Camera Lens for focusingELA Lens: Differentiation

Differentiated Instruction refers to what teachers do to adapt an existing curriculum for the learners they are actually teaching, so that all their learners are engaged in challenging but accessible tasks.

In making decisions about how to adapt the curriculum, teachers consider what to modify based on what they know about their learners.

What to MODIFY: Content, Process, Product, & Learning Environment

Teachers can modify what is being taught (content), how it is being taught (process), how learners show their learning (product), and the physical or virtual parameters within which instruction occurs (learning environment).
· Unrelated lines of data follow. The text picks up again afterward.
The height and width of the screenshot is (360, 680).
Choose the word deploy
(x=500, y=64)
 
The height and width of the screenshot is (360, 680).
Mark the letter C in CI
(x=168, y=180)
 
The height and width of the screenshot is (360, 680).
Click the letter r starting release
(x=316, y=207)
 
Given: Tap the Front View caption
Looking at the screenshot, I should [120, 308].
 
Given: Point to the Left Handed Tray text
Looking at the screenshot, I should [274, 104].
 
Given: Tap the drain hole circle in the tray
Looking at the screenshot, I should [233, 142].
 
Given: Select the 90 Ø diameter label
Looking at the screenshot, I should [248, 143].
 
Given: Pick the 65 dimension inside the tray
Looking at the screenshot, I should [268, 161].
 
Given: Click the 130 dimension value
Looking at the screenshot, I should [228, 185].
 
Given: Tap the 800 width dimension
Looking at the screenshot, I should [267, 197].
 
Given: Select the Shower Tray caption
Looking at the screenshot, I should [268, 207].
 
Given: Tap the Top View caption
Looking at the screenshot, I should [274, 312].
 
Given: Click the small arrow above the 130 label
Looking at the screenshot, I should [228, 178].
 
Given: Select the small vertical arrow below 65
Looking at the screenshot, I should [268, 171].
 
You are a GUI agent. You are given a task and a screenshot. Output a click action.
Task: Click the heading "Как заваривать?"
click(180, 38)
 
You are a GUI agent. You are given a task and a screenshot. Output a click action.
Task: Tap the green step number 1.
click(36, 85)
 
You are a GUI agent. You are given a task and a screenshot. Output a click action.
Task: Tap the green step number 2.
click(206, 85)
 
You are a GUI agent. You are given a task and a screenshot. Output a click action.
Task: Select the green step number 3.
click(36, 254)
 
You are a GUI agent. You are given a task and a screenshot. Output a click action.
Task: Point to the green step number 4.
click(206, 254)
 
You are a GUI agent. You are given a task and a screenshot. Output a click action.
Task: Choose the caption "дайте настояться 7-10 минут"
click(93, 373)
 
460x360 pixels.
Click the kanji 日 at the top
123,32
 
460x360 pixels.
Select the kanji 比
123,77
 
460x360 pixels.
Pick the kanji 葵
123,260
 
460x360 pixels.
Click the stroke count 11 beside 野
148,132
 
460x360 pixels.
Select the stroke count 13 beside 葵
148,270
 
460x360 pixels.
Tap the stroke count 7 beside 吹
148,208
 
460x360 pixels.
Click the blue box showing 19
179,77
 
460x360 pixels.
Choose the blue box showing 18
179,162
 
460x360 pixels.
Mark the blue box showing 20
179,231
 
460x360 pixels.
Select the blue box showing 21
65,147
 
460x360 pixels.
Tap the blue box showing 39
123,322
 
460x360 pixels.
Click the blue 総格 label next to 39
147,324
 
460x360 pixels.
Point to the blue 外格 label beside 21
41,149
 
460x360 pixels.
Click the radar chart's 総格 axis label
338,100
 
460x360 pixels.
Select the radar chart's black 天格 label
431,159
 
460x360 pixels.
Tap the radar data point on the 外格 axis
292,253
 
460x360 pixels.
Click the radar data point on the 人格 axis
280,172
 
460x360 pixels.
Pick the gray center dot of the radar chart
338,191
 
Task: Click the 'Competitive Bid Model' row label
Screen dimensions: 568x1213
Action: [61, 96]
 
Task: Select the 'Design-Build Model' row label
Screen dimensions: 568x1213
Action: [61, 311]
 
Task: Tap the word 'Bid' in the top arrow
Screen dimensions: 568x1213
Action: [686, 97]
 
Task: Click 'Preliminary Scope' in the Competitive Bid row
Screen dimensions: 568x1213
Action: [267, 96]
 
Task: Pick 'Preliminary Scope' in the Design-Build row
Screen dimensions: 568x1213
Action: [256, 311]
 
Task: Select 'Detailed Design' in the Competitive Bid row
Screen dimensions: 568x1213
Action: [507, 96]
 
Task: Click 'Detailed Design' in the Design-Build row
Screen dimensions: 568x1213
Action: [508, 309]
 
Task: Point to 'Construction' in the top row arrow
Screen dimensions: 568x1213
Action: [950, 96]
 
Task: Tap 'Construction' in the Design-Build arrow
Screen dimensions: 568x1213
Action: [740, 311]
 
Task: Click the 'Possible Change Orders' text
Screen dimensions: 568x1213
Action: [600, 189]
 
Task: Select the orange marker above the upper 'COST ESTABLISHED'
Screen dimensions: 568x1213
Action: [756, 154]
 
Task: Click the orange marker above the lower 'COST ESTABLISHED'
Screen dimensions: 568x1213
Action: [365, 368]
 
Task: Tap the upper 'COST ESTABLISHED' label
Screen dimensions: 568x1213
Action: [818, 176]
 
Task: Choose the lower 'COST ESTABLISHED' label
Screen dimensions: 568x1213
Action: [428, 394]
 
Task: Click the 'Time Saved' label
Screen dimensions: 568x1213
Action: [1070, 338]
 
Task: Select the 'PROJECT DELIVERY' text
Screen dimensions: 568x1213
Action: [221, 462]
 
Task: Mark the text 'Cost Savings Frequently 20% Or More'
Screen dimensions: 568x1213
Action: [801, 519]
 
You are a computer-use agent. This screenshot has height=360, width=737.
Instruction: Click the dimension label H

What to KNOW: Learners' Interests, Profiles, & Readiness

In order to effectively modify the content, process, product, or learning environment for their students, teachers can take into consideration their learners’ interests, profiles (learning preferences, culture-based influences, environmental preferences, orientations to group and individual work), and readiness (strengths, weaknesses, and attitudes towards the content).

When making curricular or instructional decisions, ask the following questions:

  • Are there adequate supports to help teachers differentiate instruction to meet the needs of individual learners, including English learners and those with learning disabilities? (e.g., texts at different levels; broad topics or compelling tasks that allow teacher/student flexibility)

  • Are students given choice/agency in how they engage with learning and demonstrate progress? (e.g., options related to content, product, process)

  • Is information/content presented in a variety of ways?        

  • Will students experience multiple kinds of interactions during a lesson? (e.g., whole group, small group, pairs)

RESOURCES

  • LINCS on Differentiated Instruction
  • EBRI: Design instruction around student groups base on their reading profiles, determined by diagnostic assessments of reading.
  • CCRSAE: Review the same anchor standard across CCRSAE-ELA levels A-E to understand the developmental continuum and use it to differentiate instruction according to the levels of the students in the classroom.